The review day started well. The big Stabi slipped readily from its Dunbier dual-wheeled multiroller trailer, and with the 225 Yamaha kicking into life first turn of the key, I boarded the rig without even getting the feet wet. In my view, this was a great start to the morning. Love those dry foot launches!
As we headed out into the Bay proper, I couldn’t help but remark to Bill Hull of Northside just how large every aspect of the Stabicraft was. High sides, wide decks, ample headroom everywhere, and a massive angler’s cockpit.
The helm area and corresponding protection against weather provided by the hardtop overhead was impressive, while the bunks within the open cabin with its soft lining and massive side storage pockets were plush enough to be considered luxurious. They’re large enough for mum, dad, and a couple of youngsters to sleep on with ease.
Under the bunks were ample storage areas, and there’s the option for a marine toilet as well as a privacy door for the cabin.
Up front of the cabin, a large overhead hatch allowed access onto a beach or pontoon, with a bow rail there to assist departure or entry. Overhead on the roof of the Supercab’s hardtop were side rails, radio aerials, plus a set of eight rod holders set onto the rear lip. A portable life raft would fit up there as well.
The helm area of the 2400 Supercab was very user friendly. Full visibility via the tempered glass windscreen sections was everything you might wish for, with a windscreen wiper to starboard and sliding windows on both aft sections extending around the cabin. A dash area extended the width of the craft, and incorporated a hand-hold for the first mate, plus a convenient mounting point for the marine radio as well as gauges linked to the Yamaha astern.
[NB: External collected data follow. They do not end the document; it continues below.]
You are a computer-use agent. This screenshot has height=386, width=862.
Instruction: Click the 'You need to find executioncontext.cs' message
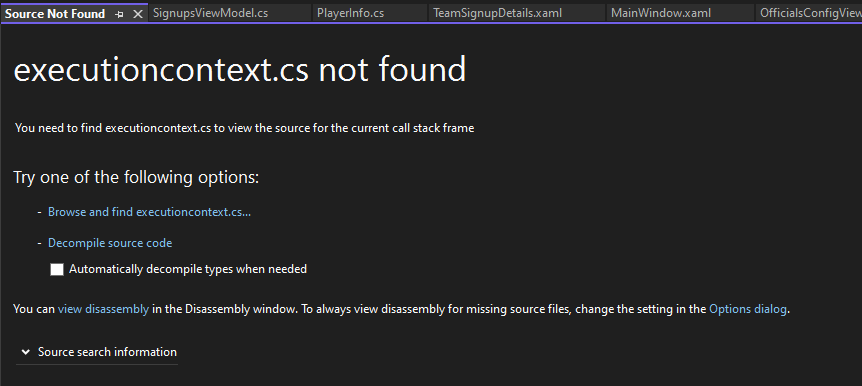245,128
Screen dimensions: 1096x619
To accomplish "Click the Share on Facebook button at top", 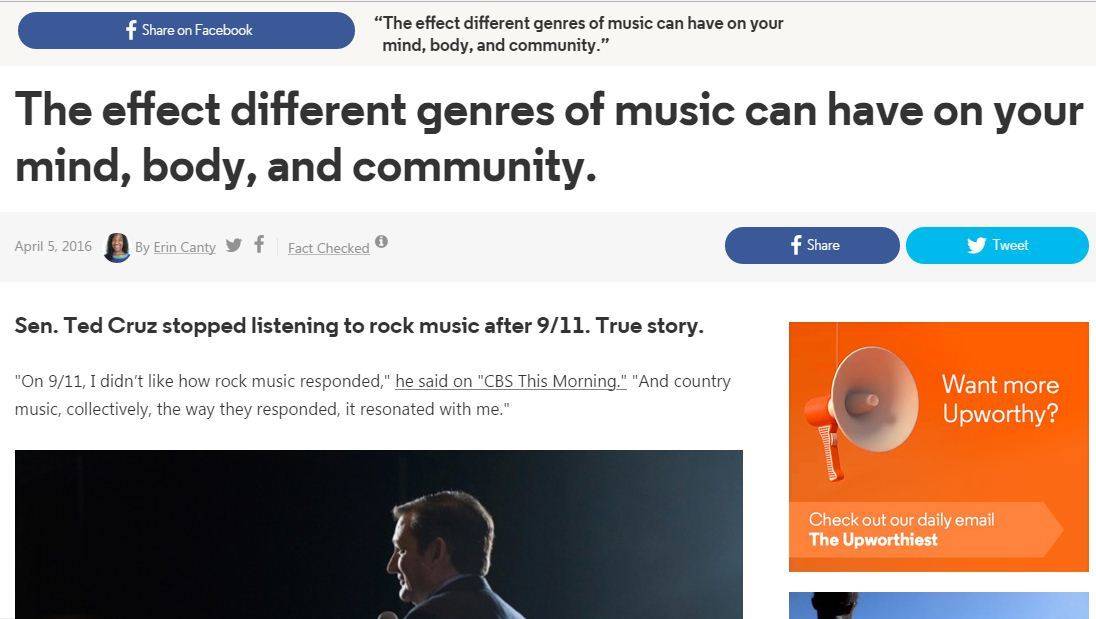I will [x=185, y=30].
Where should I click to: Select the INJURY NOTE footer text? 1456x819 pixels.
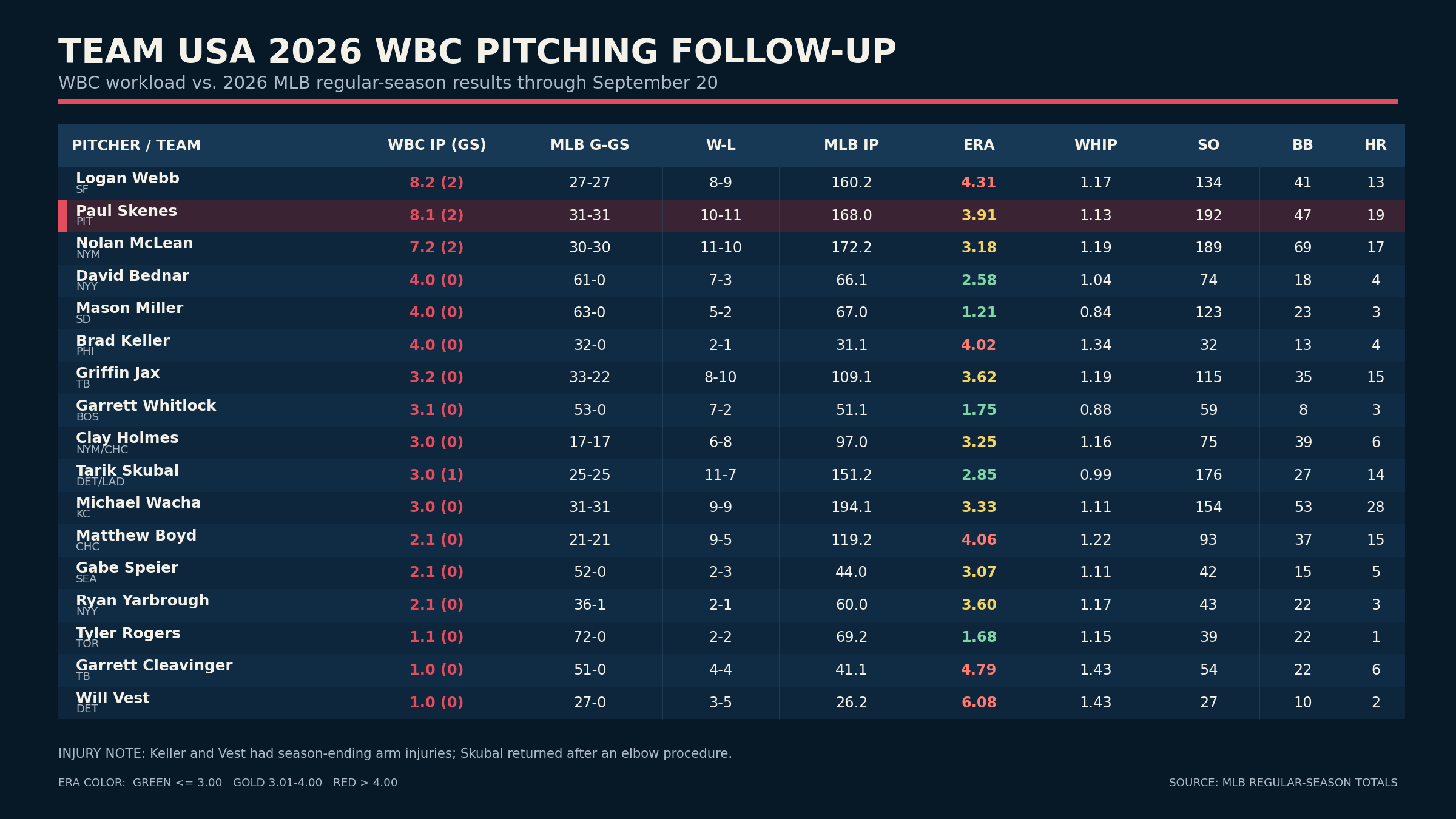(395, 753)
The Stabicraft’s neat helm area was set up with a three-spoke sports style steering wheel, rows of switches, controls for the Maxwell winch up front, with a Simrad NSS12 sounder/GPS unit set neatly into the facia. There were very supportive, high-backed bucket-style seats mounted on soft rider pedestals for the skipper and mate. With ample slide adjustment, the swivelling seats also featured front drop-down bolster sections to allow skipper and mate to stand up fully braced when necessary. In all, it was a very complete helm set-up that was well sheltered thanks to the hardtop overhead, which was lined and equipped with lighting. Both side areas adjacent the forward seating were also soft lined for best comfort.
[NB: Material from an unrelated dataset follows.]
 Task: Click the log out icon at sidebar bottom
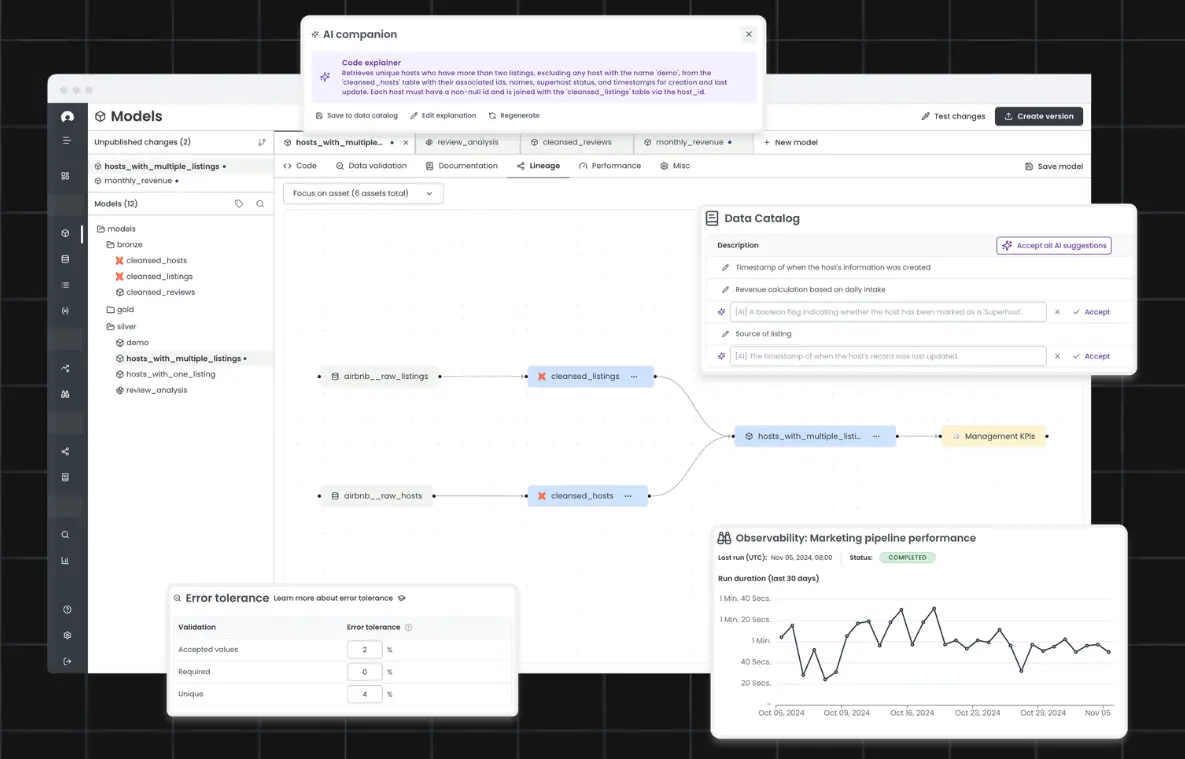click(66, 661)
Northside Marine had optioned the big Stabicraft’s cockpit floor with rubber tube matting, which I reckon was a very wise move given that a boat of this size and capability could clearly see a lot of offshore usage. The main cockpit features consisted of full-length shelving along each side, large enough to hold a generous amount of tackle or other items, while three rod holders and three drink holders were set into each gunwale. Wisely, rubber mat sections were set onto the gunwales as well as each corner of the full height transom, where you could board after a swim, as a ladder and handrail formed part of the transom features. A large bait station with live bait well, cutting board, drink and rod holders was set up centrally aft, while a deck wash was provided within the starboard side shelf.
Aft seating consisted of paired drop-down seats located in each cockpit corner, where padded back rests were also provided for comfort underway. With the seats in an upright position while fishing, these cockpit corner areas would provide quite decent brace points.
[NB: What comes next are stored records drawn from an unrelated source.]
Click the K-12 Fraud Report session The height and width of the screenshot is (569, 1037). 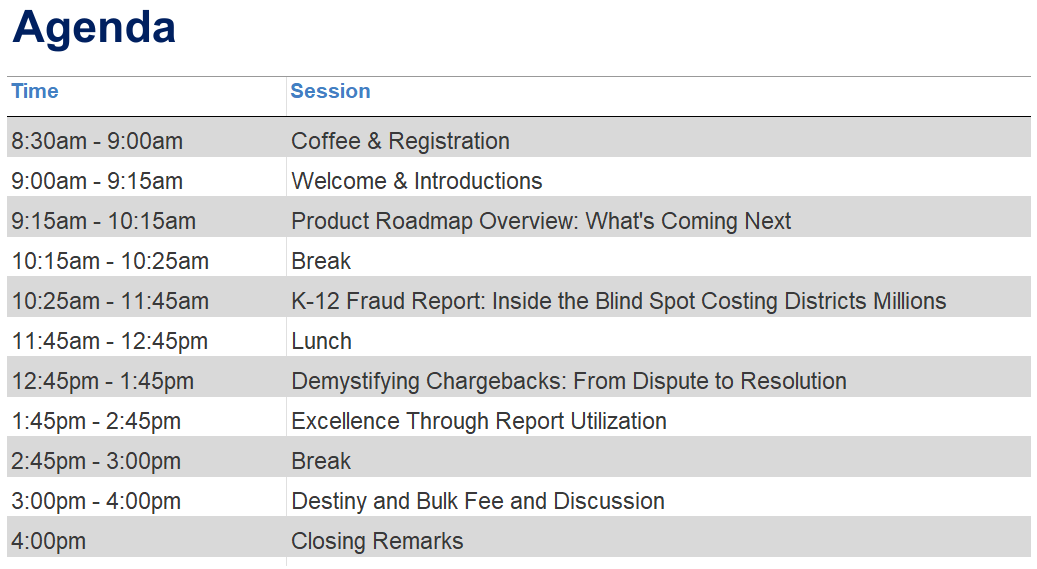pyautogui.click(x=618, y=301)
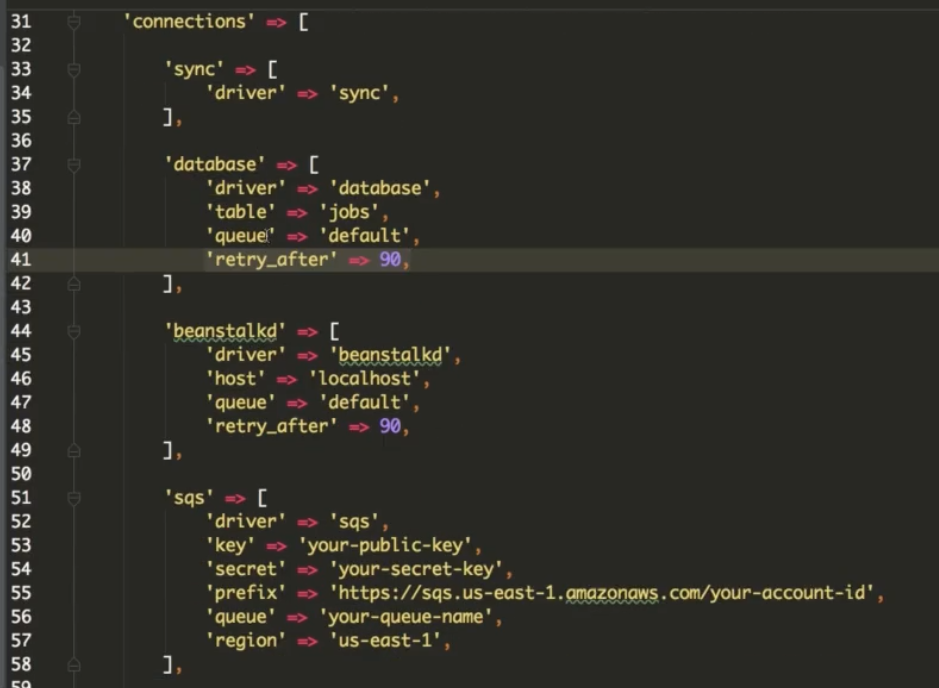
Task: Collapse the 'connections' array fold marker on line 31
Action: (x=74, y=22)
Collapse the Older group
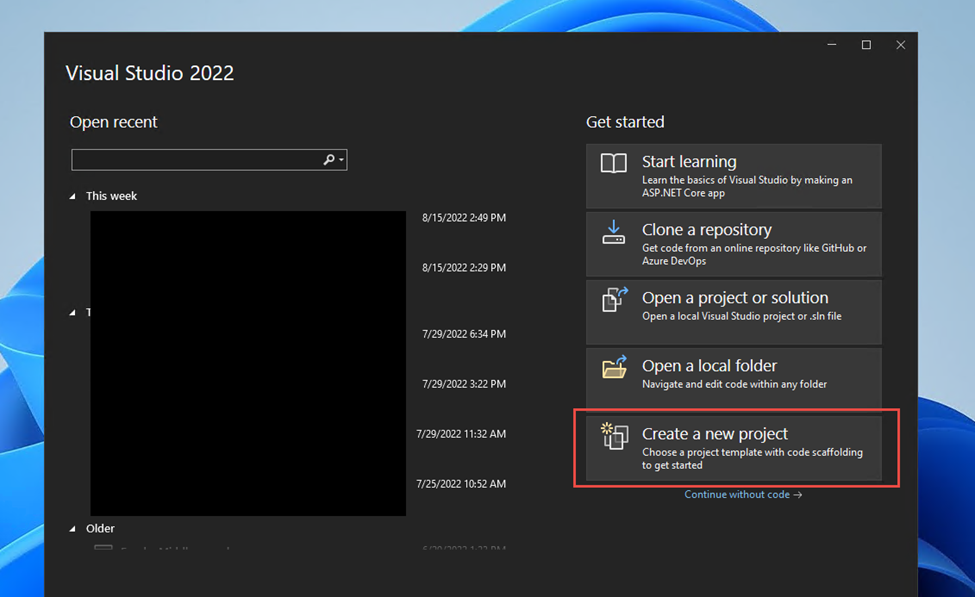Viewport: 975px width, 597px height. (72, 529)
By contrast, fishing along the sides of the Stabicraft’s cockpit would involve working around a somewhat prominent inward bulge at floor level (due to some intrusion of the outer pontoon section). This shouldn’t really be an issue, but certainly not the same as having a toe rail or shelf there to tuck the feet under when working on a big fish in less than friendly sea conditions.
The 2400 Stabicraft Supercab features a wide enough transom lip for dual engine installation, which saw the V6 225 Yamaha 4-stroke sitting with plenty of room to spare. The compact 4.1l 225 was mid-range within the craft’s 200-250hp rating.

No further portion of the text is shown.